"Sokakta mı dağıtılıyor aşk
pazarcıların tezgahlarında
manavın sepetinde midir?
tanesi kaça alınır
ya kaç kuruştur kilosu
ölçülebilir mi demir külçelerden oluşan kalplerde
bir yanda çocuk potalarını eritip nakde çevirenlerin
ne kadar gerçekçidir çocuk haklarından
söz etmeleri
külfetli bir iş değil midir aşk
yoksa
sıkıştırıp karanfilleri
bir tutam toprağın içinde saksıya
çıkmaz bir sokakta ve güneş görmeyen terasta ve bahçelerin en duvar kenarlarına şerpiştirip
ve bir bardak su verince
aşk mı deniyor adına
dik durmayı beceremeyenlerin
bencilliğe örselenir yürekleri aşk
emperyalist bir sevdaya dönüşür
zulüm alınır satılır
ve ellerinizde solan bir aşk kalır."
Nedir bu kavgalar bu gürültüler. Arap baharı emperyalistlerin ellerinde hazana dönerken adına devrim diyerek sıranın Suriye ye geldiği görülmektedir. Suriye yi emperyalistlerin kucağına düşürmek için bizim Başbakanımızda en heveslilerden gözükmekte. Türkiyenin Suriye ile sorununun ne olduğu halen daha belirsizdir. Suriye ile en uzun sınıra sahip bir ülkenin daha barışcı ve tarafsız davranması gerekmiyor mu? Hani daha düne kadar kanki idik, ne oldu sonra?
İlle de demokrasi deniliyorsa neden krallıkla yönetilen diğer Arap ülkelerindeki iktidarlara bir şey söylenmiyor? Örneğin Suudi Arabistanda hangi demokrasi var? Ya Sudan yönetimine ne demeli, soykırımla suçlanan bir yönetimle neden ilişkilerimiz sıcak?
Suriye meselesinin arkasında hangi emperyal taleplerin olduğunun topluma açıkça anlatılması gerekmiyor mu?
Tamda böyle bir ortamda Dersim krizi yaratılıyor. Ve her ne hikmetse dersim olaylarında CHP taraf durumuna düşürüyor kendisini. Bu CHPyi de anlamak zor. Sanki Dersimi kendisi yapmış gibi savunmaya geçiyor.
Oysa olay çok basit. Güçlü ülkeler yani Devletler hatta halkın kutsal olduğu ve Devletin halk için olduğu yönetimlerde, iktidar da ve muhalefette kimin olduğuna bakılmaksızın geçmişte yapılan tüm hata ve zulümler için halktan, halklardan özür dilemek esastır.

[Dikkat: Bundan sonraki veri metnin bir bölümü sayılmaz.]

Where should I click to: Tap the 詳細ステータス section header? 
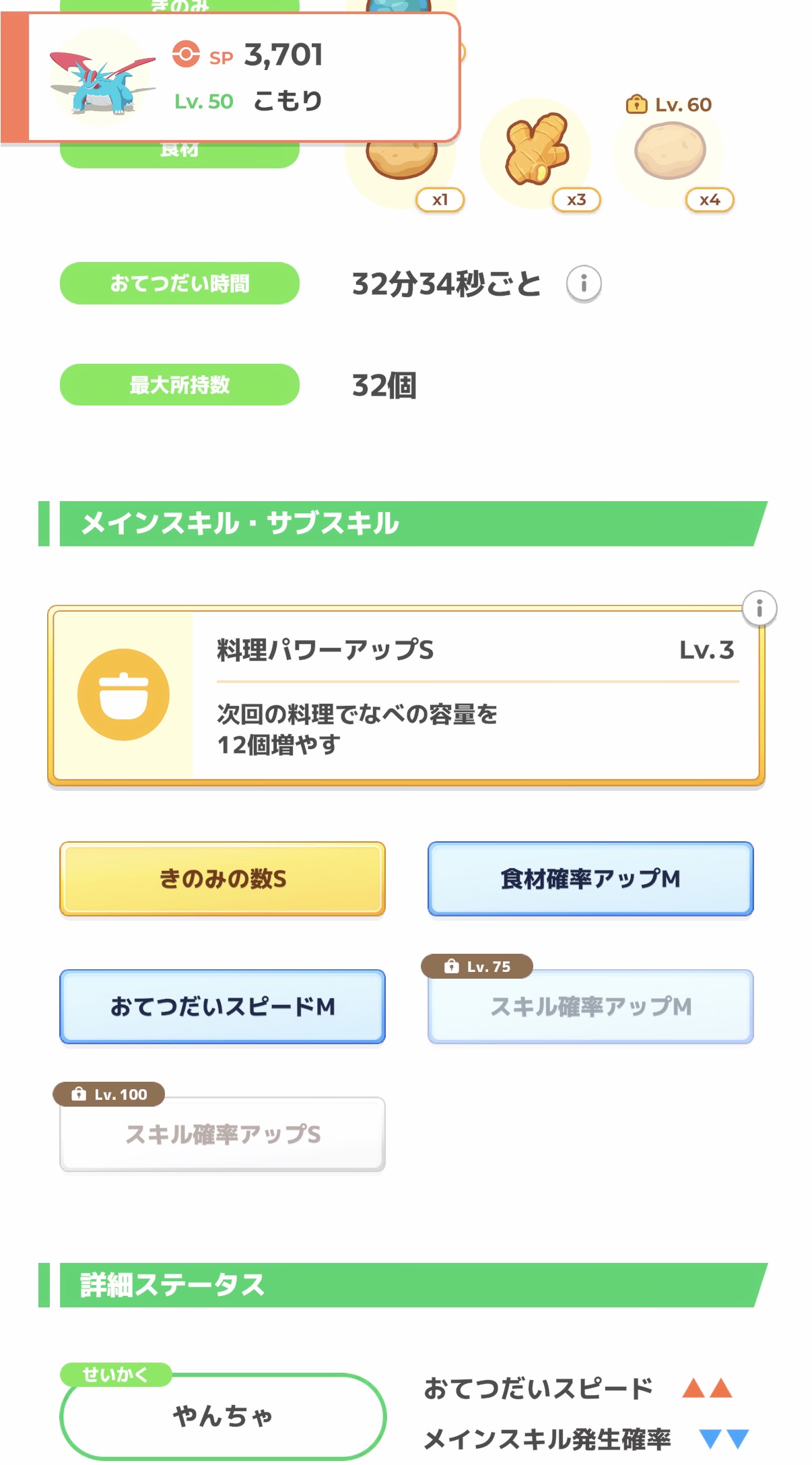pyautogui.click(x=404, y=1285)
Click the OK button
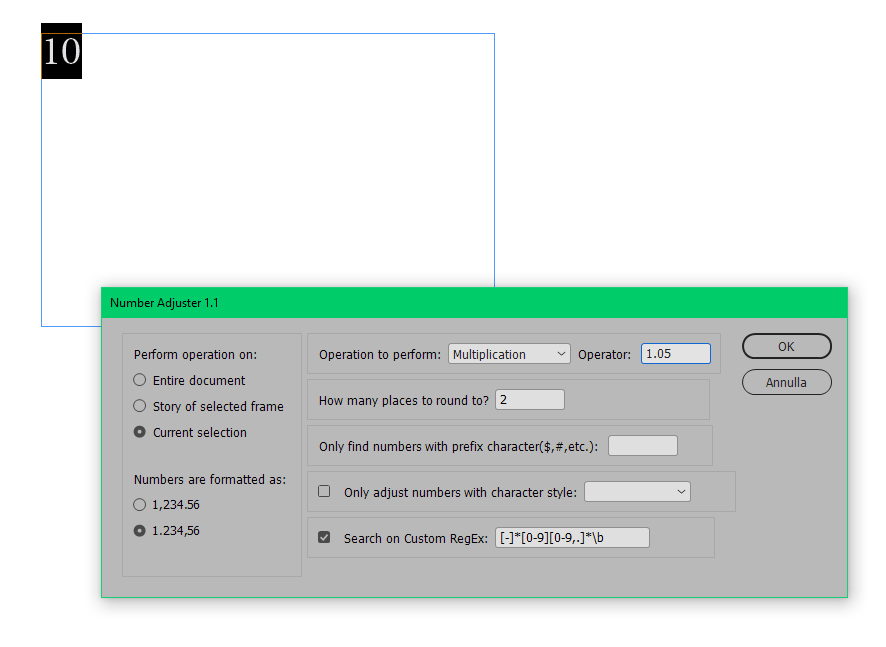Image resolution: width=886 pixels, height=647 pixels. click(786, 346)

Asıl olan devlet olduğuna göre ve siyasi iktidarların geçici olup, devlet erkini kullandıkları düşünüldüğüne göre, geçmişte iktidarda olup devlet erkini kullanarak yanlış yapan her kim olursa olsun bu yanlış için halktan özür dilenir.

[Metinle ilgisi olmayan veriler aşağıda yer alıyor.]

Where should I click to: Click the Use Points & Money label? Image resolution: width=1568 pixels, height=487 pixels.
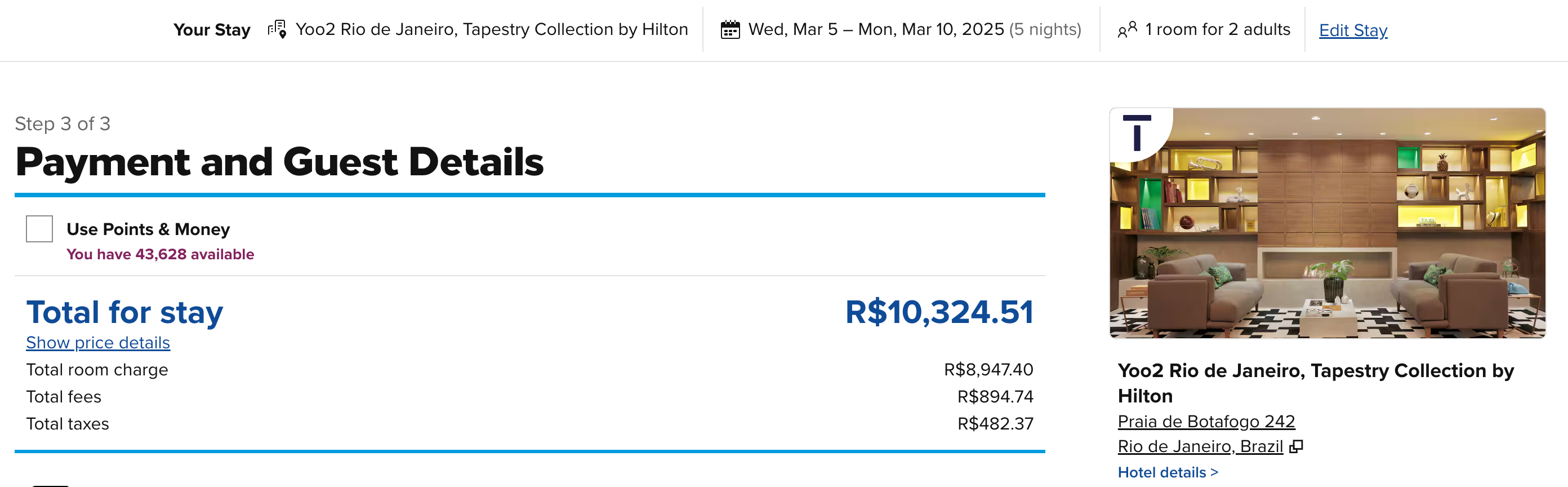coord(148,229)
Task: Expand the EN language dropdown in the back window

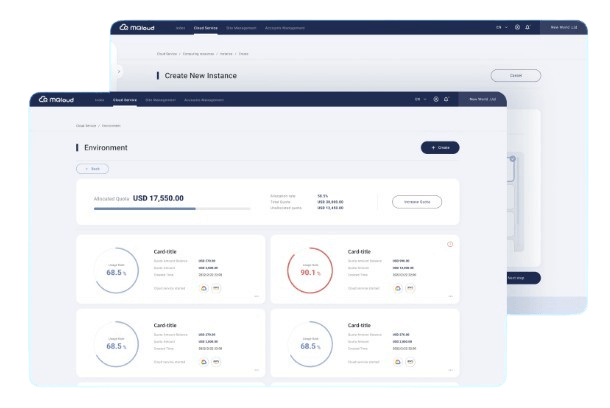Action: pos(500,27)
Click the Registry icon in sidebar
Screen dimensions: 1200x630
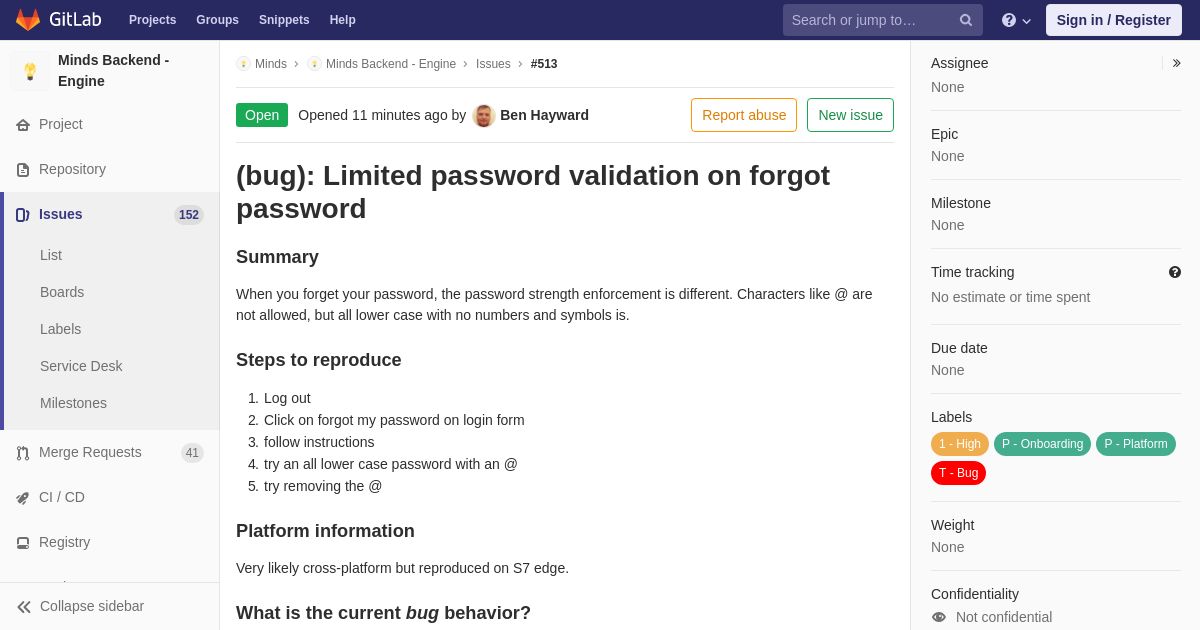[23, 543]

Ve varsa yaralar kapatılır ya da hiç olmasa kapatılmaya çalışılır. Bakın Merkel Almanyasına, sevelim ya da sevmeyelim, bir kısım faşist örgütlenmelerin yapmış olduğu yasa dışı eylemlerden dolayı,"hayır bunu ben yapmadım, ya da bunlar yapılırken siyasi iktidar bilmem şu parti idi" demeden hemen devlet adına ölenlerin yakınlarından özür dilenmiş ve nakdi tazminat ödeneceği ilan edilmiştir.
Türkiye Cumhuriyeti Devletinin Almanyadan neyi eksik ya da Almanyadaki siyasi iktidarın, AKP yada CHP den ne fazlası var?
Kılıçdaroğlu CHP Genel Başkanı olunca sosyal demokratlarda biraz umut oluşmuştu. Artık geçmişteki hatalardan ders alınacak ve yeni bir aydınlık Türkiye, barışcı Türkiye hedefi çizilecek beklentisi vardı. Oysa bakıyoruz ki CHP aynı CHP.
AKP dersen otoriterliğini gittikçe çoğaltıyor. Telefon dinlemeleri, tutuklamalar, baskılar, insanları geçmişti GOMİNİSTTİ diye yapılan haksız ve önyargılı, suçlamalar, yargısız infazlar. Kim yapıyor bunu? AKP bakanı...
Sonuç mu; Dersim olayını gerçekleştiren o yılların devlet erkini kullanan siyasi iktidarıdır. İktidarda kimin olduğuna bakılmaksızın, CHPsi, AKPsi, MHPsi, BDPsi bir olup halktan yapılan yanlışlar için top yekün özür dilemelidir ve bu özrü aslında en önce kendisini sosyal demokrat olarak addeden CHP dilemelidir.
Bu toplum 12 Eylül içinde özür beklemektedir. Maraş için, Sivas için de..
Bilinir ki, toplumun her kesimini kucaklayamayanlar, hep kendilerine yontanlar iktidar yüzü göremezler. Günleri arkası boş söylem bolluğu ile geçirenler sadece kendilerini kandırmış olurlar ve ellerindeki aşkı soldururlar.